林  海,郑家新,林  原,潘  锋   

  1. 北京大学深圳研究生院新材料学院,广东 深圳 518055
  • 收稿日期:2017-05-31 修回日期:2017-06-14 出版日期:2017-09-01 发布日期:2017-09-01
  • 通讯作者: 潘锋,教授,聚焦新能源材料基因组科学与技术以及动力与储能电池及关键材料、新型太阳能电池与关键材料的研发,E-mail:panfeng@pkusz.edu.cn.。
  • 作者简介:林海(1965—),男,硕士,聚焦材料基因组高通量检测技术、清洁能源材料与器件测评及面向产业应用研究,E-mail:linhai@pkusz.edu.cn
  • 基金资助:
    国家重点研发计划项目(2016YFB0700600)。

The development of material genome technology in the field of new energy materials

LIN Hai, ZHENG Jiaxin, LIN Yuan, PAN Feng   

  1. School of Advanced Materials, Peking University Shenzhen Graduate School, Shenzhen 518055, Guangdong, China
  • Received:2017-05-31 Revised:2017-06-14 Online:2017-09-01 Published:2017-09-01

摘要: 材料基因组融合了材料的高通量计算、高通量制备、高通量的检测及数据库系统,是材料研发的“范式革命”,以其深刻的科学内涵、重大的应用潜力,将加速新材料发现和应用。
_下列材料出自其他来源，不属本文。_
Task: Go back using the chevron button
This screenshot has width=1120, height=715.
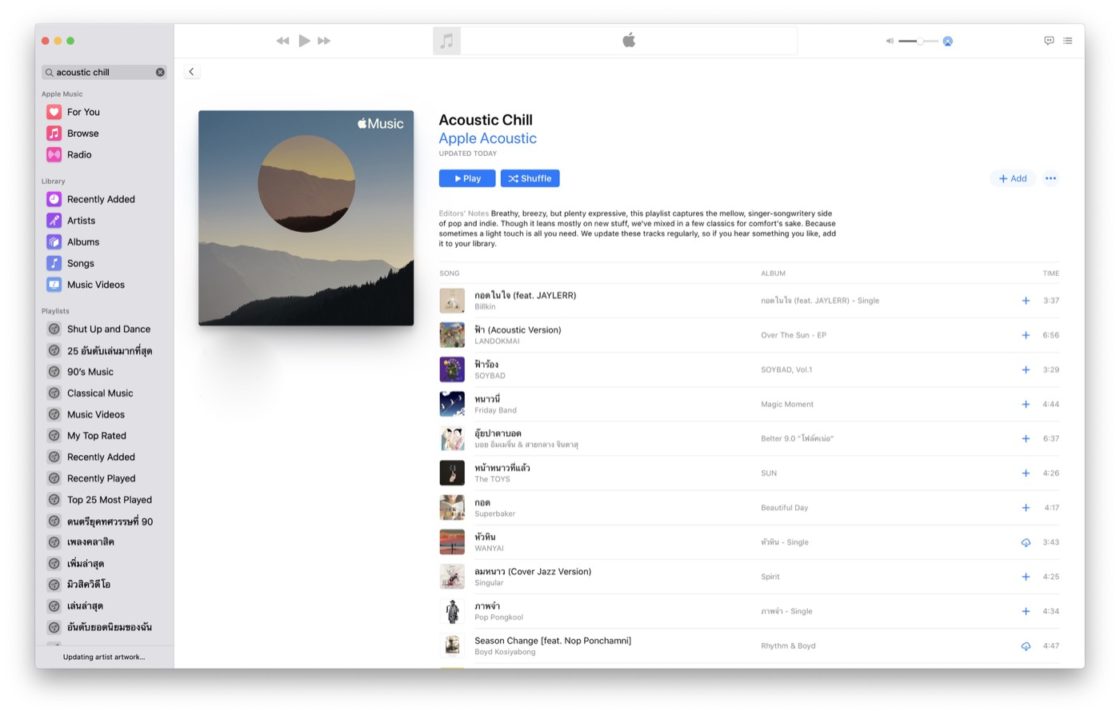Action: tap(192, 72)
本文重点讨论材料基因组用于新能源材料的研发,来缩短新能源材料的“发现—研发—生产—应用”周期,介绍国际上代表性的Materials Project和OQMD两个材料基因组平台,及一些重要的材料基因组计算技术,如材料构象表征、高通量计算及筛选、机器学习、神经网络技术、优化算法和新型的高通量制备和表征技术等在新能源材料研发中的应用,并对下一步材料基因组的发展提出了展望,如通过发展高精度高通量计算、利用人工智能开发高通量实验系统和平台,产生材料大数据,并通过智能计算充分利用好材料大数据,打造计算与实验融合的材料基因组大数据人工智能系统,加速新能源材料的发现与应用。
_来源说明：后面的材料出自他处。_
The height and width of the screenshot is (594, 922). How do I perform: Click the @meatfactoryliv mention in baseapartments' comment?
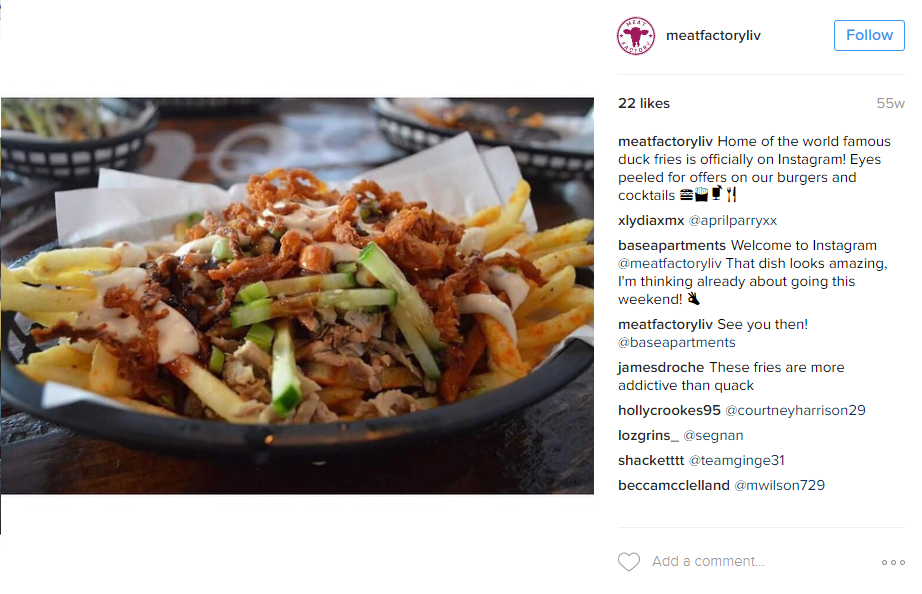point(669,263)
关键词: 材料基因组, 新能源材料, 高通量计算, 高通量实验

Abstract: Material genome is the very important frontier technology in material field, which owns profound scientific content and significant application potential. In the last decades, materials science and technology realized revolutionary leap with the help of materials genome. This technology has been used in energy material fields and reduces the lifecycle of “Discovery-Research and Development—Production—Application”, which owns important significance of application. This paper introduced the progress of two typical materials genome platform of Materials Project and The Open Quantum Materials Database (OQMD), and concluded the guidance technology of material genome used in new energy materials, such as material conformational representation, high throughput calculation and screening, machine learning, nerual network technique and optimization algorithm. Especially put forward, people should increase the integration of high throughput calculation and experiments, and base this and combine industrial 4.0 concept, exerting system fusion effect of material genome technology, sharing big data self-worth, and finally build material genomic large data artificial intelligence system equipped with the ability of self-selection and self-evolution, and establish new model of material development of digital intelligence.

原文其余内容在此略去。